The Russian ruble is likely to weaken in the face of rapidly rising imports and capital fleeing the country, analysts said on Tuesday.

Russia lost $31.2 billion in capital outflow in the first half of the year, as investors ran for safe havens ahead of parliamentary elections in December and presidential polls in March. The central bank expects a total of $35 billion to leave the country this year.

Exports increased in January-August by 32 percent year-on-year, while imports jumped 40 percent.

"The only reasonable way to restrain the worsening trade account is the ruble's weakening, trivial as it may seem," Dmitry Belousov from the Center for Macroeconomic Analysis and Sort-term Forecasting (CMASF) said.

"The balance of payments is becoming a point of instability. Our economy follows the trade balance. Investors just look at the worsening trade balance and start withdrawing capital."

Russian exports will grow slowly even if prices for oil, its key export, grow. Imports, mainly purchases of equipment, will continue rising at a quicker speed, Belousov also said.

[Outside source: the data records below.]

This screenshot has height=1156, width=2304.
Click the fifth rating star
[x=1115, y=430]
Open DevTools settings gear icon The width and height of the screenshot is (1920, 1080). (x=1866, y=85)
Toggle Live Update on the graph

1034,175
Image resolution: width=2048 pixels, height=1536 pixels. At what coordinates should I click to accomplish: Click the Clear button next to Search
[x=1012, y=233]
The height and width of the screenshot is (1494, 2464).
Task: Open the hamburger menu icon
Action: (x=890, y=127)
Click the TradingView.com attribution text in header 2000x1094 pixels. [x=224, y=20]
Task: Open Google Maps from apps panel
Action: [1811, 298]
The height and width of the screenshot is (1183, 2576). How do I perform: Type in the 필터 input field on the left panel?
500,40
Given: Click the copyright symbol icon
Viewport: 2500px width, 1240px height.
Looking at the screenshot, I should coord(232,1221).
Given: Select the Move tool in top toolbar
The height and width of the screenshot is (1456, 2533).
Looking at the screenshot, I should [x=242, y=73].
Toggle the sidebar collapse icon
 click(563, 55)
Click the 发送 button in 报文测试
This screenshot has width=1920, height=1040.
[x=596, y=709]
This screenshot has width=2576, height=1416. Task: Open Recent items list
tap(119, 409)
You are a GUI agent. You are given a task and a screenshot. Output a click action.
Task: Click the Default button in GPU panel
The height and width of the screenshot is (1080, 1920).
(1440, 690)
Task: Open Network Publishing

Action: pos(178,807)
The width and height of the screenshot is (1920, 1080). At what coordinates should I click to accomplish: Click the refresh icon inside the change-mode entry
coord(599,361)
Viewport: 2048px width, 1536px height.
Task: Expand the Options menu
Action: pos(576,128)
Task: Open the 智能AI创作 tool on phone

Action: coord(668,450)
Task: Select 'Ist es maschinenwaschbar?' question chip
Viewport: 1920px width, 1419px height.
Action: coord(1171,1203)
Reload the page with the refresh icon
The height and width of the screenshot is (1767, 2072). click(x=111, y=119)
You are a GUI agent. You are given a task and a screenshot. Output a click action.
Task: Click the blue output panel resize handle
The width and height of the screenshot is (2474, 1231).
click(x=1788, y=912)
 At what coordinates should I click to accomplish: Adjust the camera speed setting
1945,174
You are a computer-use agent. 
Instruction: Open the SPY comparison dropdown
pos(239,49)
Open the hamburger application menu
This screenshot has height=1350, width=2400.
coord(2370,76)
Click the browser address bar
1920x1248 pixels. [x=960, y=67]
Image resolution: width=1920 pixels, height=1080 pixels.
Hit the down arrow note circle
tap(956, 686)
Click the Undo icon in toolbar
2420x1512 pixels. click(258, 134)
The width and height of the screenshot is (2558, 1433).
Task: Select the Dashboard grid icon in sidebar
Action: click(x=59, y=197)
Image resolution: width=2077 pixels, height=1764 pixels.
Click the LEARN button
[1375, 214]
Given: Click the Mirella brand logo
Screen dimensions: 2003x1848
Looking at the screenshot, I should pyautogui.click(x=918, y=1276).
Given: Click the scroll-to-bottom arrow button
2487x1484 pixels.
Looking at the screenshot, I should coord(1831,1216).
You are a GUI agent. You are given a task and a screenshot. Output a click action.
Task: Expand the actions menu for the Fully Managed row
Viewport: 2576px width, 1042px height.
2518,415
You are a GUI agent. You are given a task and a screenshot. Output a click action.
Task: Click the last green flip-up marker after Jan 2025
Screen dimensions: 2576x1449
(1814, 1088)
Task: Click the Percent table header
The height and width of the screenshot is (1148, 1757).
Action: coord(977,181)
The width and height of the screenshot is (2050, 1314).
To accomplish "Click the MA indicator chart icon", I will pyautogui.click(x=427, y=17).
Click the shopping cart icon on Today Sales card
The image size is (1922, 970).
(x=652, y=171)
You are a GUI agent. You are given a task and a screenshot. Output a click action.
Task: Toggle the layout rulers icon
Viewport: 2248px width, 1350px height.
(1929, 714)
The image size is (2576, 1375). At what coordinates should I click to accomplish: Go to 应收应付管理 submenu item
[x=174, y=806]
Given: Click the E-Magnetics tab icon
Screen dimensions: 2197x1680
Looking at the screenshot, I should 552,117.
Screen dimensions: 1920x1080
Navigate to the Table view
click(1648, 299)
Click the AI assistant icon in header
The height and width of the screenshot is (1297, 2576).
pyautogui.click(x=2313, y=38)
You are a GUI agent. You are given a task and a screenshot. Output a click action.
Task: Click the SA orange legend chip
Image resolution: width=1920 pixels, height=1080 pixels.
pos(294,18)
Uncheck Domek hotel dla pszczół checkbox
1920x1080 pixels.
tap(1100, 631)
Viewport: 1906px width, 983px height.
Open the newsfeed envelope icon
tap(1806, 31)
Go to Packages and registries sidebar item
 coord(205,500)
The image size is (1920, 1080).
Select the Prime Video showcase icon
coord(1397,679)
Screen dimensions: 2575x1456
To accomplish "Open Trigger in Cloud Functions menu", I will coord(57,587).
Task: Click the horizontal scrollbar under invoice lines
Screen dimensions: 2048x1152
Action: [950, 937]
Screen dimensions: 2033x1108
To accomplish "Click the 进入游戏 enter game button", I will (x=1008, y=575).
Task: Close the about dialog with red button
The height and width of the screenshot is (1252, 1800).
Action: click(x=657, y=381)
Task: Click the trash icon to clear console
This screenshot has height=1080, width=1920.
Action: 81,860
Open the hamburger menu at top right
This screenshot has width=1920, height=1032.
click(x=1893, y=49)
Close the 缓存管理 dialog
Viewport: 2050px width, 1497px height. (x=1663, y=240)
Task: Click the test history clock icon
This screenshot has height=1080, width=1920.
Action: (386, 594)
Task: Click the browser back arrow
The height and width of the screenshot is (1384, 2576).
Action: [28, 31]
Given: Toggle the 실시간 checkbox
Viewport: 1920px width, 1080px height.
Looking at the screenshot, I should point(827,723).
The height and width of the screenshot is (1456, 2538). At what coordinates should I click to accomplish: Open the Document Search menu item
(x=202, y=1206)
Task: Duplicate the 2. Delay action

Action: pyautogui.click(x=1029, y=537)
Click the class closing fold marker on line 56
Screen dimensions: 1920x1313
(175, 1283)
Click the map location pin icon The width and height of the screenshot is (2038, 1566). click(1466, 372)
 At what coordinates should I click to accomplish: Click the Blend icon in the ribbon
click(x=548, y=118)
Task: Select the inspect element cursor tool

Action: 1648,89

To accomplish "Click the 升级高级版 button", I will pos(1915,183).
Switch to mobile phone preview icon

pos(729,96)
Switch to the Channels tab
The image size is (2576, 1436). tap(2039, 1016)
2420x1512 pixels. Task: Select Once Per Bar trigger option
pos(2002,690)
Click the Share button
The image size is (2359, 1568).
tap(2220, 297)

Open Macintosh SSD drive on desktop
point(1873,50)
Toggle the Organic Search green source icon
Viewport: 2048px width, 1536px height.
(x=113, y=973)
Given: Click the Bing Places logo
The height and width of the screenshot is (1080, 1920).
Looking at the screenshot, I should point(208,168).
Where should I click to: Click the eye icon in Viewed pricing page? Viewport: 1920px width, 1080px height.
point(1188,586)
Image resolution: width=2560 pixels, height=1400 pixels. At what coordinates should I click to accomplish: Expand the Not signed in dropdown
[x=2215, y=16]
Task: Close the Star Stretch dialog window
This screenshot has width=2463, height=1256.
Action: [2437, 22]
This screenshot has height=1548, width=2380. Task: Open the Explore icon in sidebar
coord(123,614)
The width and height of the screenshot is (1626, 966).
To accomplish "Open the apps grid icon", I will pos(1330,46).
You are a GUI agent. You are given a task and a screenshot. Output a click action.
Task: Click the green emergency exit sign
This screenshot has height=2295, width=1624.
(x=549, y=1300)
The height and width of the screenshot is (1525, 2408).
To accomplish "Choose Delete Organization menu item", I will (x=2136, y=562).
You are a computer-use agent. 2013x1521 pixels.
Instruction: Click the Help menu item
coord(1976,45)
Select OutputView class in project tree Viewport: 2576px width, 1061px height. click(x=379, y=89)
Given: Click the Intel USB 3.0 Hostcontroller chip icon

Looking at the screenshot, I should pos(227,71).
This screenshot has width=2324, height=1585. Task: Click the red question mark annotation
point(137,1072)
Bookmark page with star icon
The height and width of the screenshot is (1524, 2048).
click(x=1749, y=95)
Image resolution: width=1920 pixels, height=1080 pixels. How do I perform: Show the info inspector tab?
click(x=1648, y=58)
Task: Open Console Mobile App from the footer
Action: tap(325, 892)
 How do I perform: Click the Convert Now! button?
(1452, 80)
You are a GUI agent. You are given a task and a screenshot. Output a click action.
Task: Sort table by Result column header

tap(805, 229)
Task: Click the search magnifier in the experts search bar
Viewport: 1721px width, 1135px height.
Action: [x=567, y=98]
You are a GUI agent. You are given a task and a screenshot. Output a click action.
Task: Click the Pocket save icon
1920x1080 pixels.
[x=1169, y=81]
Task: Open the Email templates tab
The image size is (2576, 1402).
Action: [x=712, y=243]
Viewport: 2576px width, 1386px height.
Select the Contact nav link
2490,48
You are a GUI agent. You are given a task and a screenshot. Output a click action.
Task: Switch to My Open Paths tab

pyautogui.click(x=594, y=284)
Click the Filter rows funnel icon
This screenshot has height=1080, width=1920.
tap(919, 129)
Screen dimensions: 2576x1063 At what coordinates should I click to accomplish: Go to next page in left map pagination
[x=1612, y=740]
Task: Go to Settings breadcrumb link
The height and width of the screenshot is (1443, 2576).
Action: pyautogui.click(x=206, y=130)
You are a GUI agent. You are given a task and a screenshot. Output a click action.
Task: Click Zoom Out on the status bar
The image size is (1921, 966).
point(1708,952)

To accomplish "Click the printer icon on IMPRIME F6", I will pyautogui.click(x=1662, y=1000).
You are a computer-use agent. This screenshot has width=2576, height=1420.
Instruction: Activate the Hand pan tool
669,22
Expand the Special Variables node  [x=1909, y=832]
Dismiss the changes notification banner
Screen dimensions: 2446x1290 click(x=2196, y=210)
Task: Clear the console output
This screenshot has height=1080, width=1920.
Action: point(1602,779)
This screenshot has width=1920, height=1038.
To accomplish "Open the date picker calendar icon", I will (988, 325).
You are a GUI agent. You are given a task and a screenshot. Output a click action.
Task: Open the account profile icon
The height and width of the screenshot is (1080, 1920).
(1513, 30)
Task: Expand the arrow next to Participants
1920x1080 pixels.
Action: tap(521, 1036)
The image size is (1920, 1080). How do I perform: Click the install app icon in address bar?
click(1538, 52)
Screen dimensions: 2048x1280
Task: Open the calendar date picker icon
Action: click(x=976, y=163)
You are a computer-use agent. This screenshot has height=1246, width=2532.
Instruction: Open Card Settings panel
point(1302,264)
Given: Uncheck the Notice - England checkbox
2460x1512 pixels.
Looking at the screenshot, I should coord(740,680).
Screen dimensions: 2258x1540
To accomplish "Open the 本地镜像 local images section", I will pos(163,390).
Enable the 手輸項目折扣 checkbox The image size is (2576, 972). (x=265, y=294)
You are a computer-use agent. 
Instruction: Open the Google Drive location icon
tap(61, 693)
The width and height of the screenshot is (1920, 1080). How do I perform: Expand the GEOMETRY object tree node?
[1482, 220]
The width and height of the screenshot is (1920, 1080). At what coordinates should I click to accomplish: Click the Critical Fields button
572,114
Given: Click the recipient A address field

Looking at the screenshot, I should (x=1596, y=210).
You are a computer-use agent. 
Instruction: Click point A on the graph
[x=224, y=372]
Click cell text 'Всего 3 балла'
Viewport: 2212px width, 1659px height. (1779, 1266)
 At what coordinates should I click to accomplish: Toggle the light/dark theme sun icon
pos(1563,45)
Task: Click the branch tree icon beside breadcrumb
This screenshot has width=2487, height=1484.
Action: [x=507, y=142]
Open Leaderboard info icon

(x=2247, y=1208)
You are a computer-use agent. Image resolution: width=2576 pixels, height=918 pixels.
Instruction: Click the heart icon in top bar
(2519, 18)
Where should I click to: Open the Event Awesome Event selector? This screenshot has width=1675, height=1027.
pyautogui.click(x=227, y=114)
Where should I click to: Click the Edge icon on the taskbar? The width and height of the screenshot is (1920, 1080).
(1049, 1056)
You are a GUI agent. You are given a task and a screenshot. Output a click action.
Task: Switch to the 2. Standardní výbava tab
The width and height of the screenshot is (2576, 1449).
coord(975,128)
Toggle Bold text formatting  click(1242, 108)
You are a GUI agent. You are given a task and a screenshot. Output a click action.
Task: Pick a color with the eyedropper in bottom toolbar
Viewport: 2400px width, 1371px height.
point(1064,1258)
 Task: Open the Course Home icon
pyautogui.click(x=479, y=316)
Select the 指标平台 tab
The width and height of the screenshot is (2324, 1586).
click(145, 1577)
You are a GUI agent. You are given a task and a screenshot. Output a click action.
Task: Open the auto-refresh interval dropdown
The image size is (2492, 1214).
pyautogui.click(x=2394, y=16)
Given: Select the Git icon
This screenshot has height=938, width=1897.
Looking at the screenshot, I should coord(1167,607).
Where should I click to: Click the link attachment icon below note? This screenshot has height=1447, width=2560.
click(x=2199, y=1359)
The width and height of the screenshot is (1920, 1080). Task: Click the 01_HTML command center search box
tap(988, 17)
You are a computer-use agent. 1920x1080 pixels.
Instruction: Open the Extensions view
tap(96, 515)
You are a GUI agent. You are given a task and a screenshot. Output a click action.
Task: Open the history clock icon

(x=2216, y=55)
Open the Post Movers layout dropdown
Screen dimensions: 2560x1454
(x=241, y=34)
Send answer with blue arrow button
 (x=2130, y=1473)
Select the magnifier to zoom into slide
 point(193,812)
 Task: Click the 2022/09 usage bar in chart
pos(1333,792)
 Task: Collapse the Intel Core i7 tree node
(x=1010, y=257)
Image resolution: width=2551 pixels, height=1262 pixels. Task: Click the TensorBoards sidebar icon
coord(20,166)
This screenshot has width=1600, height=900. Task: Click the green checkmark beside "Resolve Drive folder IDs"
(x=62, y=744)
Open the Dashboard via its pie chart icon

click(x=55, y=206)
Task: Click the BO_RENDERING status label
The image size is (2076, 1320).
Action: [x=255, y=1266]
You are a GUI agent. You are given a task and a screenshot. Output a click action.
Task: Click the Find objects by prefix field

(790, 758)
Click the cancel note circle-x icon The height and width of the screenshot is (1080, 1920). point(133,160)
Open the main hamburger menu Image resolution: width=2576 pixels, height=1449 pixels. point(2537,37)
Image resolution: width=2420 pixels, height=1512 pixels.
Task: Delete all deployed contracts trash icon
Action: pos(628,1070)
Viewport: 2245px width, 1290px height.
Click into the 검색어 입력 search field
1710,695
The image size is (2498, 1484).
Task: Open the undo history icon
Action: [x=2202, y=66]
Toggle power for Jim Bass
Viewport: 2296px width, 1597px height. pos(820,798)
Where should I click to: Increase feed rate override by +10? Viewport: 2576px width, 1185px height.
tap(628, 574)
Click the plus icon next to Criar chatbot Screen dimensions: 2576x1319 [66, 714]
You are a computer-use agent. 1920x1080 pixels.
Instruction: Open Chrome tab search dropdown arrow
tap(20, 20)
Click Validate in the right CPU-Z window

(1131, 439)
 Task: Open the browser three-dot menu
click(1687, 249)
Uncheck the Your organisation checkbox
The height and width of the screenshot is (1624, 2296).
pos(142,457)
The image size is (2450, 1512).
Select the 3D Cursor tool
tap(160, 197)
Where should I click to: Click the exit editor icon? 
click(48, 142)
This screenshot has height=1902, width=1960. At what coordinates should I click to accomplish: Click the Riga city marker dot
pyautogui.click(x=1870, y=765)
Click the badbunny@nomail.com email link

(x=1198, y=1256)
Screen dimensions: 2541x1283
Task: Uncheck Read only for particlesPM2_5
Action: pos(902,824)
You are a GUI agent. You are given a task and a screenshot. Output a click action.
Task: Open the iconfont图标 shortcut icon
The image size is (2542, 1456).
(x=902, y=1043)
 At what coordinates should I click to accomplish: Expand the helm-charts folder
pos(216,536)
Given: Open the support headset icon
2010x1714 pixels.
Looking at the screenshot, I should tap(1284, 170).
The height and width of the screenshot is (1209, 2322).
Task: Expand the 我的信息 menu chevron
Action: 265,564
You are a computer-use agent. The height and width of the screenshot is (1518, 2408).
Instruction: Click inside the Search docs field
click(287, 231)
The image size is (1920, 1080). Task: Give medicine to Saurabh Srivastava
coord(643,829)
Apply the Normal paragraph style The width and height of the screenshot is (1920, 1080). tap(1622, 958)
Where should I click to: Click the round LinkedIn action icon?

On Monday, the ruble hit a ten-month low to the dollar and kept falling on Tuesday, hitting 31.50 rubles per dollar and 42.90 rubles per euro.

VTB Capital investment bank linked the ruble weakening to capital outflow.

"The gyrations in the local forex and money markets have been by far the most disturbing feature of the last two trading days," VTB Capital said in a research note.

"The combination of a surge in rates and a weaker ruble is unnatural (we would expect banks to be natural sellers of forex if faced with a ruble liquidity shortage) and, hence, is indicative of price-insensitive capital outflows."

Yelena Abramova, CMASF's general director, said the rate was unlikely to return to the 27-28 rubles per dollar level.

Finance Minister Alexei Kudrin has said the ruble would weaken gradually in 2011 following the falling current account surplus, while Deputy Economic Development Minister Andrei Klepach said last week that the ruble was overvalued by 10 percent, adding he expected a sharp devaluation.